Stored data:
Start of Block

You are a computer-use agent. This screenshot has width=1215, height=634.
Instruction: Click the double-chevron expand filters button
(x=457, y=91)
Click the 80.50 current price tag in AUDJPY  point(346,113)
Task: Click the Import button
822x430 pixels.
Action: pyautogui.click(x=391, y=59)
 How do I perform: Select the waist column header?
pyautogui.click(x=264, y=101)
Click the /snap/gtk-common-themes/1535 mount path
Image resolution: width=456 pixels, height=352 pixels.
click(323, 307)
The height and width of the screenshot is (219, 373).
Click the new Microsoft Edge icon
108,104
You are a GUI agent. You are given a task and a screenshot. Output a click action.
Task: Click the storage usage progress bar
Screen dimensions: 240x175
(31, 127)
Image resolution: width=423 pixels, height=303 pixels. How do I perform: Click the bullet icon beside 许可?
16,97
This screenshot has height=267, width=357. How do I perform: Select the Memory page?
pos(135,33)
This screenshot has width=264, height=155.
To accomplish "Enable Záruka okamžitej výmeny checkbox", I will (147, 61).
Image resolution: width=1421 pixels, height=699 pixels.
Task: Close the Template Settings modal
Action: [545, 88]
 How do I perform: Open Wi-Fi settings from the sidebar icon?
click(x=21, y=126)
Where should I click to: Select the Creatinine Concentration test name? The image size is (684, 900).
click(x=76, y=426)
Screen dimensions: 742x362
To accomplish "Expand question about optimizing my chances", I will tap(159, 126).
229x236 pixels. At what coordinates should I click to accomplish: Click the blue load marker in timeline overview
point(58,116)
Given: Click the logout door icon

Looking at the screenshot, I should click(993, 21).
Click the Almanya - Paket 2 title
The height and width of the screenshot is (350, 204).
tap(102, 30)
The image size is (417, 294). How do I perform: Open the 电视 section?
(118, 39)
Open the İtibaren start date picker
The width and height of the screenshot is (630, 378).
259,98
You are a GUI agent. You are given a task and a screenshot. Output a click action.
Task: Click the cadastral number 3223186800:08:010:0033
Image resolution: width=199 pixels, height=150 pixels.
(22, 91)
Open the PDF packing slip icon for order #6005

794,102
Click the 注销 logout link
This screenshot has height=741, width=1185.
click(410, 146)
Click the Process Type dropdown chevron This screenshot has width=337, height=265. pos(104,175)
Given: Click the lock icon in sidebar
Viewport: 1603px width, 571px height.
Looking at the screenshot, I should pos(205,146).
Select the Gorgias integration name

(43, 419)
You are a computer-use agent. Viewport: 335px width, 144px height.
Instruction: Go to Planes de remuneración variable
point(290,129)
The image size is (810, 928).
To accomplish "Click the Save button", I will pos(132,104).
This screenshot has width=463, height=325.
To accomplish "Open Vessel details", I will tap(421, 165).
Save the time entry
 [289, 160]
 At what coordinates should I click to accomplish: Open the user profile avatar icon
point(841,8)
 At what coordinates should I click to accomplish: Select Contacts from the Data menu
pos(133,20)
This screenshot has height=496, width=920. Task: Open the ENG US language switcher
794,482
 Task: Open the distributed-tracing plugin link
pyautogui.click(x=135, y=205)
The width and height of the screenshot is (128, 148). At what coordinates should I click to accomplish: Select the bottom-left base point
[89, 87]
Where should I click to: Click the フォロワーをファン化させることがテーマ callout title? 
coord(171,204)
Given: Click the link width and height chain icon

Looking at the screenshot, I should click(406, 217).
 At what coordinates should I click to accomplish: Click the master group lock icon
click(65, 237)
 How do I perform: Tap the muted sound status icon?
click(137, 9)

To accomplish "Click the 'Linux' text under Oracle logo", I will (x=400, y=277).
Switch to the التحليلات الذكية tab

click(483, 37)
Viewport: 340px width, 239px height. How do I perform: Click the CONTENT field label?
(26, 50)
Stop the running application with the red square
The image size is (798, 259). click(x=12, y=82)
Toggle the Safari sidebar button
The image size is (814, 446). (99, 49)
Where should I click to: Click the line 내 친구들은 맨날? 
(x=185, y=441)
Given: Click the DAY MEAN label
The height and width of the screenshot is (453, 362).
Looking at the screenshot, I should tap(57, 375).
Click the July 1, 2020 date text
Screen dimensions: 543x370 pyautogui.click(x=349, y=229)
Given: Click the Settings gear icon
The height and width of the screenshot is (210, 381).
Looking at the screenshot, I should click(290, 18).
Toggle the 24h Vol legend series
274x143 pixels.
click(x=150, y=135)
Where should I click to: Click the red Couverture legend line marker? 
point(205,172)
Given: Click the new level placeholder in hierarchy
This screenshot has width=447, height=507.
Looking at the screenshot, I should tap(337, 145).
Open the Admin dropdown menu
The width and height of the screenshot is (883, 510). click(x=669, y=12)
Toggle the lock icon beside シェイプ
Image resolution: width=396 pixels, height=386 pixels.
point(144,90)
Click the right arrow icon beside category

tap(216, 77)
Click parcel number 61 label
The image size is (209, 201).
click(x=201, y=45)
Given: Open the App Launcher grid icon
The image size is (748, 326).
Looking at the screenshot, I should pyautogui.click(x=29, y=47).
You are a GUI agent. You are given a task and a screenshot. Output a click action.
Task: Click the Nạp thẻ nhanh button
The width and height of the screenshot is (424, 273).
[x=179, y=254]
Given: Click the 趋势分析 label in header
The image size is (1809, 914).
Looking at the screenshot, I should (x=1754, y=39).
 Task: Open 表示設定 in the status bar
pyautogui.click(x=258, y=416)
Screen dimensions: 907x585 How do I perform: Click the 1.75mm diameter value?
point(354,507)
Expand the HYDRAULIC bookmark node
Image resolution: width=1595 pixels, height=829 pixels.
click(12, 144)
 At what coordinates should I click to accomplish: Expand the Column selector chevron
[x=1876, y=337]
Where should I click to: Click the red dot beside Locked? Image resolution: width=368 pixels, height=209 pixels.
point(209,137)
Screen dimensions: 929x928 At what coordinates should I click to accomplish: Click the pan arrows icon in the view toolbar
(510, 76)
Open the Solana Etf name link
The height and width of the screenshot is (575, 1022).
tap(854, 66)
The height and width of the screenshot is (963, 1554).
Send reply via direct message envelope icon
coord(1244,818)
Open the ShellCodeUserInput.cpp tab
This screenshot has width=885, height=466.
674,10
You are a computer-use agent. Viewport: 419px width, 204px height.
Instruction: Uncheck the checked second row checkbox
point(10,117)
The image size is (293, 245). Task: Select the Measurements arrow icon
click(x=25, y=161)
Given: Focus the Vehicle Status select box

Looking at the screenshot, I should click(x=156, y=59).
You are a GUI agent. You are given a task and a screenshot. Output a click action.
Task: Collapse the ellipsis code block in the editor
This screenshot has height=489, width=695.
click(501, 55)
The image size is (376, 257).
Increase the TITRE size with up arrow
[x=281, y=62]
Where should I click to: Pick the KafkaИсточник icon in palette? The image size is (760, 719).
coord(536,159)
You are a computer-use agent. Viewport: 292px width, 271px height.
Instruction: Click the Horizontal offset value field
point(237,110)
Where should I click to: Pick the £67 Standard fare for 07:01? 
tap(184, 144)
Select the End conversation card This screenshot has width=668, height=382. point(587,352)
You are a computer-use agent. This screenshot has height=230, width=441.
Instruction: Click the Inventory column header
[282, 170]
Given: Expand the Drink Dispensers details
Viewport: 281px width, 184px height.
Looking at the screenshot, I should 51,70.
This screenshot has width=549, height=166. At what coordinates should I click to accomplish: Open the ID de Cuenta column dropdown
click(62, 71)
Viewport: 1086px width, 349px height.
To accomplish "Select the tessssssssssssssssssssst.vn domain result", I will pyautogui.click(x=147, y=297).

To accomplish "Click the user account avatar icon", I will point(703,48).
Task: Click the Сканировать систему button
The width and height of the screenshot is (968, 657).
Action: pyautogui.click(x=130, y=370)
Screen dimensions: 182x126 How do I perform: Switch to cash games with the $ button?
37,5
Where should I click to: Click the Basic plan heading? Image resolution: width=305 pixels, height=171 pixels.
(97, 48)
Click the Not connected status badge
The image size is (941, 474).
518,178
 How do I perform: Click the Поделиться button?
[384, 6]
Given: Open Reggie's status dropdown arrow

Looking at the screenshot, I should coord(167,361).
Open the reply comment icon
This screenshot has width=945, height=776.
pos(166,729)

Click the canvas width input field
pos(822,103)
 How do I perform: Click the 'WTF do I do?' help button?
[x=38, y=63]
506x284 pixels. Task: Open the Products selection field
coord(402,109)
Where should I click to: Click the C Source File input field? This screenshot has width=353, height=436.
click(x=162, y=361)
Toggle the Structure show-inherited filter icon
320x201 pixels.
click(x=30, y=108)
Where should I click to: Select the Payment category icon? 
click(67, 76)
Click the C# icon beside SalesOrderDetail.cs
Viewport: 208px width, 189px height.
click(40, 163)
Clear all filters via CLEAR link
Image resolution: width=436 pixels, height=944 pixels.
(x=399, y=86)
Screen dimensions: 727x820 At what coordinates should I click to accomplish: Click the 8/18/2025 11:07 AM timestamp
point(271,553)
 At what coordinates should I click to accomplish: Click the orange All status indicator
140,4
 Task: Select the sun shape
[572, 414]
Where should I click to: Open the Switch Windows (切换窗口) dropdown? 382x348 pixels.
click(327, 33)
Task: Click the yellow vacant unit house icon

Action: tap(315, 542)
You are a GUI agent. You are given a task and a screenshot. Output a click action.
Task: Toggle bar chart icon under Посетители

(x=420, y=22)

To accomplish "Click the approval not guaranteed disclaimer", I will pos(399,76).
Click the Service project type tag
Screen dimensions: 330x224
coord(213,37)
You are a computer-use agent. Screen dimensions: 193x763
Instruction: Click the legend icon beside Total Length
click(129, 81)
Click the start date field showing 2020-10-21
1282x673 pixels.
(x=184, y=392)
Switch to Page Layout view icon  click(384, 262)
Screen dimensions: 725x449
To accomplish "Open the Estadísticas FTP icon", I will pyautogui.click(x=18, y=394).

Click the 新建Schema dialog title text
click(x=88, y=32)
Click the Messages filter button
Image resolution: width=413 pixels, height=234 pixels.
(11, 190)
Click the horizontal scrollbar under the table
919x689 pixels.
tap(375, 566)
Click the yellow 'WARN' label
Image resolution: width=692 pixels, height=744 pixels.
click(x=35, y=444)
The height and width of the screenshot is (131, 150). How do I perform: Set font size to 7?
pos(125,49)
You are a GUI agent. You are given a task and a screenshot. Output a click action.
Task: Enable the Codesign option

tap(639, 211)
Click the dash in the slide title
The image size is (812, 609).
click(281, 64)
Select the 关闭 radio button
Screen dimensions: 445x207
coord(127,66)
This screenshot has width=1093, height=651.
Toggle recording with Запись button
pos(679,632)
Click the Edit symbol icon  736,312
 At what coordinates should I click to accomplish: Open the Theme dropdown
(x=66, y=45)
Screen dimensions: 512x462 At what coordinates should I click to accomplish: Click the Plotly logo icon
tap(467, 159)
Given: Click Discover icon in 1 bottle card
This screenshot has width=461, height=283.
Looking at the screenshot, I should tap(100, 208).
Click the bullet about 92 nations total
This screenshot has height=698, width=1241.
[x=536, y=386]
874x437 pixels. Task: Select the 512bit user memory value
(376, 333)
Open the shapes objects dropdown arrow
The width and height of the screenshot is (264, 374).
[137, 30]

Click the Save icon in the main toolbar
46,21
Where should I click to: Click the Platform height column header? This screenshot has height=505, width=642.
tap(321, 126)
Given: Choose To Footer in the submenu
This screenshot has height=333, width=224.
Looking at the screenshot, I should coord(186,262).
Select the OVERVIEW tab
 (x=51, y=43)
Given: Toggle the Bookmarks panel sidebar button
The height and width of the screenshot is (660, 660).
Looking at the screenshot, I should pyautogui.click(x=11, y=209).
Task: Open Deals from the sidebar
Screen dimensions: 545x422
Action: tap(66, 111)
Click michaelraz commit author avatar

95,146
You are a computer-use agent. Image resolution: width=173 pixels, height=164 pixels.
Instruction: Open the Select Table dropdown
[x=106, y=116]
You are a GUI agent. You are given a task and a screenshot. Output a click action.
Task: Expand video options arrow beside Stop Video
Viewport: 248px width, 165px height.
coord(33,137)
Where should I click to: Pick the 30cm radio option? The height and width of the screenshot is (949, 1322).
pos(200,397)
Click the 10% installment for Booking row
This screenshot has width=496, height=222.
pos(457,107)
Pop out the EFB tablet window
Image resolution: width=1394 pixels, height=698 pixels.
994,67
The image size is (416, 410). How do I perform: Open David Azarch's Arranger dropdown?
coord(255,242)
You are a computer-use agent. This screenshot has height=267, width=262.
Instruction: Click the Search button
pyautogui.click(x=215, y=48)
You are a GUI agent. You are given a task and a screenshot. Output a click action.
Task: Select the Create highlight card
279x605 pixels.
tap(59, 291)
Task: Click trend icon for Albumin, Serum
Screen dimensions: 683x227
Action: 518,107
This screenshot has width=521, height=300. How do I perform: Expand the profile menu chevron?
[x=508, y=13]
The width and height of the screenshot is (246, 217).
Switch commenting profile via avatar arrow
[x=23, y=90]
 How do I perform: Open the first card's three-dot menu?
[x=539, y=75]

End of Block

--- EXERCISE REQUIREMENTS ---
Please reply with an exact copy of the lines above, starting at the first and ending at the line that holds "Task: Click the cadastral".

--- OUTPUT OF THE EXERCISE ---
You are a computer-use agent. This screenshot has width=1215, height=634.
Instruction: Click the double-chevron expand filters button
(x=457, y=91)
Click the 80.50 current price tag in AUDJPY  point(346,113)
Task: Click the Import button
822x430 pixels.
Action: pyautogui.click(x=391, y=59)
 How do I perform: Select the waist column header?
pyautogui.click(x=264, y=101)
Click the /snap/gtk-common-themes/1535 mount path
Image resolution: width=456 pixels, height=352 pixels.
click(323, 307)
The height and width of the screenshot is (219, 373).
Click the new Microsoft Edge icon
108,104
You are a GUI agent. You are given a task and a screenshot. Output a click action.
Task: Click the storage usage progress bar
Screen dimensions: 240x175
(31, 127)
Image resolution: width=423 pixels, height=303 pixels. How do I perform: Click the bullet icon beside 许可?
16,97
This screenshot has height=267, width=357. How do I perform: Select the Memory page?
pos(135,33)
This screenshot has width=264, height=155.
To accomplish "Enable Záruka okamžitej výmeny checkbox", I will (147, 61).
Image resolution: width=1421 pixels, height=699 pixels.
Task: Close the Template Settings modal
Action: [545, 88]
 How do I perform: Open Wi-Fi settings from the sidebar icon?
click(x=21, y=126)
Where should I click to: Select the Creatinine Concentration test name? The image size is (684, 900).
click(x=76, y=426)
Screen dimensions: 742x362
To accomplish "Expand question about optimizing my chances", I will tap(159, 126).
229x236 pixels. At what coordinates should I click to accomplish: Click the blue load marker in timeline overview
point(58,116)
Given: Click the logout door icon

Looking at the screenshot, I should click(993, 21).
Click the Almanya - Paket 2 title
The height and width of the screenshot is (350, 204).
tap(102, 30)
The image size is (417, 294). How do I perform: Open the 电视 section?
(118, 39)
Open the İtibaren start date picker
The width and height of the screenshot is (630, 378).
259,98
You are a GUI agent. You are given a task and a screenshot. Output a click action.
Task: Click the cadastral number 3223186800:08:010:0033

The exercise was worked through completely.